Quando Anita Kumar, da rede de jornais McClatchy, fez a cobertura para o pool de imprensa da participação de Obama no Tonight Show, no ano passado, ela escreveu um relato pormenorizado enquanto o programa era gravado. A Casa Branca opôs-se ao tamanho de seu arquivo, dizendo que violava um acordo feito com os produtores do programa, que limitava o tamanho do texto devido a questões de publicidade. Pediram então a Anita que cortasse a matéria. Ela cedeu a contragosto, mas mostrou-se preocupada com a exigência, a qual considerou uma forma de censura.

Todd Gillman, do Dallas Morning News, relatou outro episódio: em 2012, ao cobrir uma viagem presidencial à Califórnia, ele escreveu sobre o momento em que Obama surgiu no setor de imprensa do avião presidencial levando uma sobremesa com uma vela acesa para homenagear uma repórter veterana que estava fazendo sua última viagem com a equipe. Ao pedir à homenageada que apagasse a vela e fizesse um pedido, Obama brincou, dizendo a ela para pedir “algo que tivesse a ver com o número 270”. Este era o mínimo número de votos de que o presidente necessitava do colégio eleitoral para ser reeleito. Gillman foi proibido por um assessor de publicar aquela parte no relato; no entanto, apelou para o secretário de Imprensa, Jay Carney, e a matéria finalmente foi liberada (com atraso, no entanto: um dia após o deadline dos repórteres).

Em outra ocasião, em 2011, o próprio Carney se opôs a uma reportagem do pool de imprensa, a qual mencionava os exercícios físicos realizados pela primeira-dama Michelle Obama na academia do hotel em que ela estava hospedada durante uma viagem presidencial à Ásia. Carney justificou que a ginástica fazia parte do tempo pessoal da primeira-dama e, portanto, estava fora do limite dos repórteres.
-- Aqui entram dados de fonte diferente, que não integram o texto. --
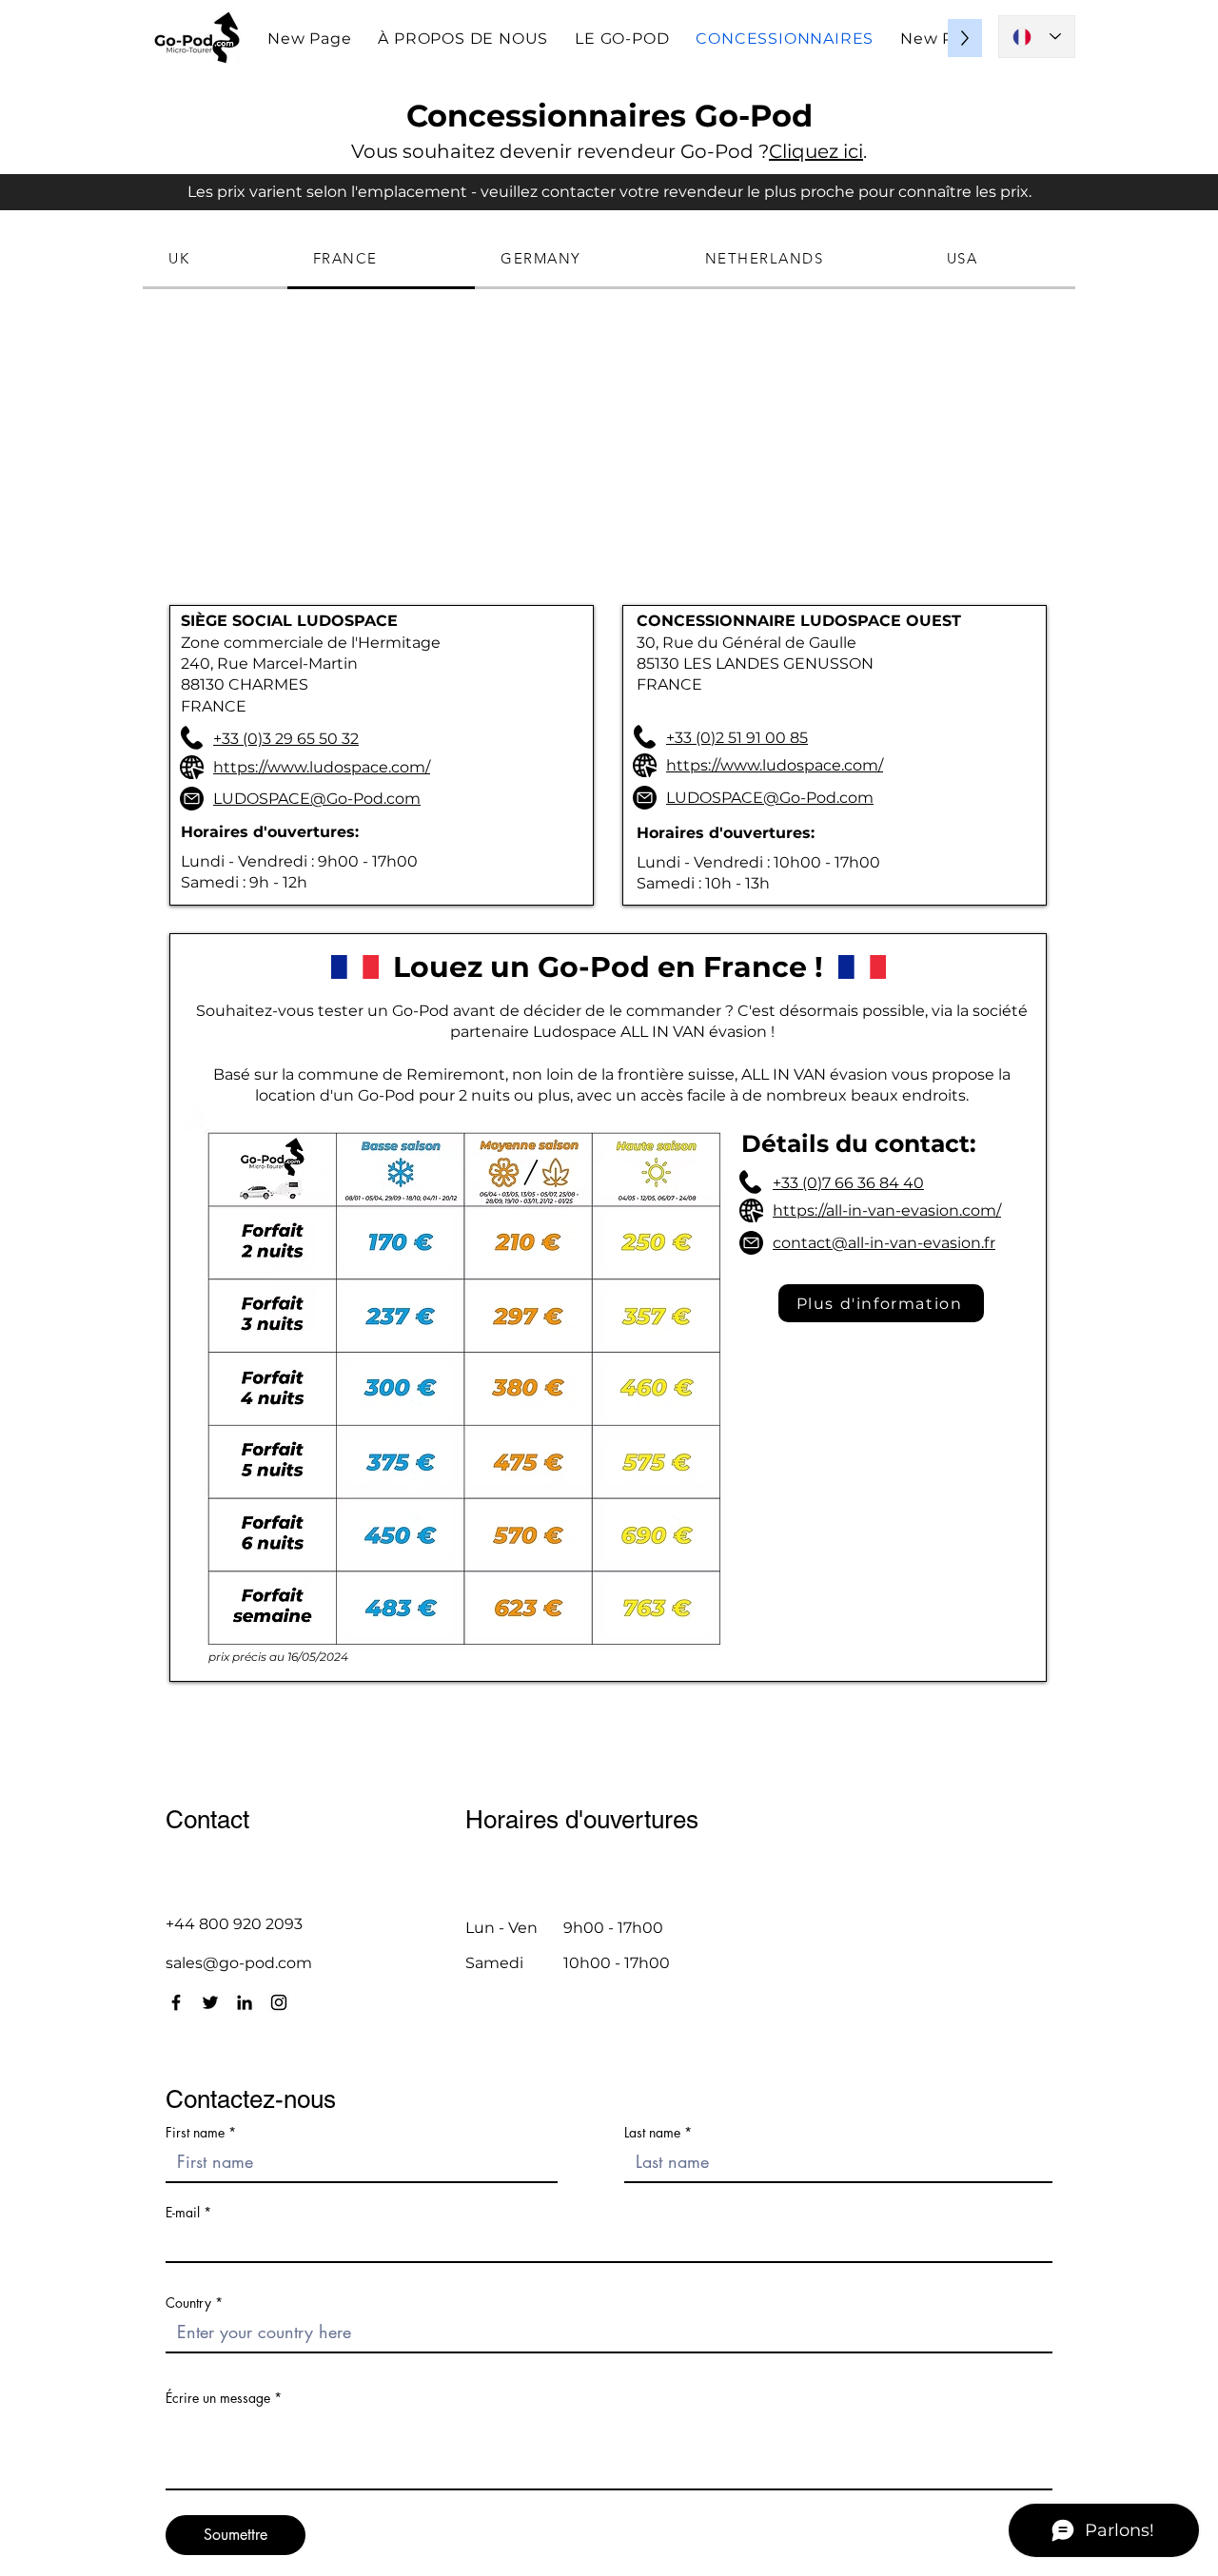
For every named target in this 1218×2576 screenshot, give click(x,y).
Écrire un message (218, 2398)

O autor do texto original, David Nakamura, do Washington Post, não concordou, mas cedeu a fim de garantir o envio de sua reportagem aos colegas.

Nessa mesma viagem, o então subsecretário de imprensa Josh Earnest vetou outra reportagem de Nakamura, a qual continha um comentário contrapondo um discurso de Obama elogioso à liberdade de imprensa à decisão do governo de limitar o acesso a fotos do presidente durante a viagem.

“Cobertura ampla e oportuna”

Embora os episódios de “censura” tenham envolvido questões aparentemente triviais, a Associação de Correspondentes da Casa Branca já começou a discutir maneiras de cessar a interferência. O problema é que a Associação não possui acesso direito ao mailing list que recebe o material – tudo é supervisionado diretamente pela equipe da Casa Branca. Além disso, vários membros da Associação de Correspondentes alegam que seria difícil para um grupo de repórteres do pool de imprensa – que sofre variações de tempos em tempos – escrever os despachos em prazos apertados e, ao mesmo tempo, distribuir seu trabalho a uma lista tão extensa.

Ao ser questionado sobre a posição da Casa Branca, Josh Earnest não quis comentar o assunto. No entanto, Eric Schultz, seu subsecretário, deu a seguinte declaração: “Nós valorizamos o papel do pool de imprensa independente, que fornece uma cobertura oportuna, ampla e importante do presidente e de suas atividades na Casa Branca e em todo o mundo. É por isso que, por solicitação da Associação dos Correspondentes, a Casa Branca distribuiu 20 mil reportagens do pool de imprensa durante os últimos seis anos e continuaremos a oferecer essa assistência aos jornalistas que trabalham cobrindo o cotidiano do presidente.”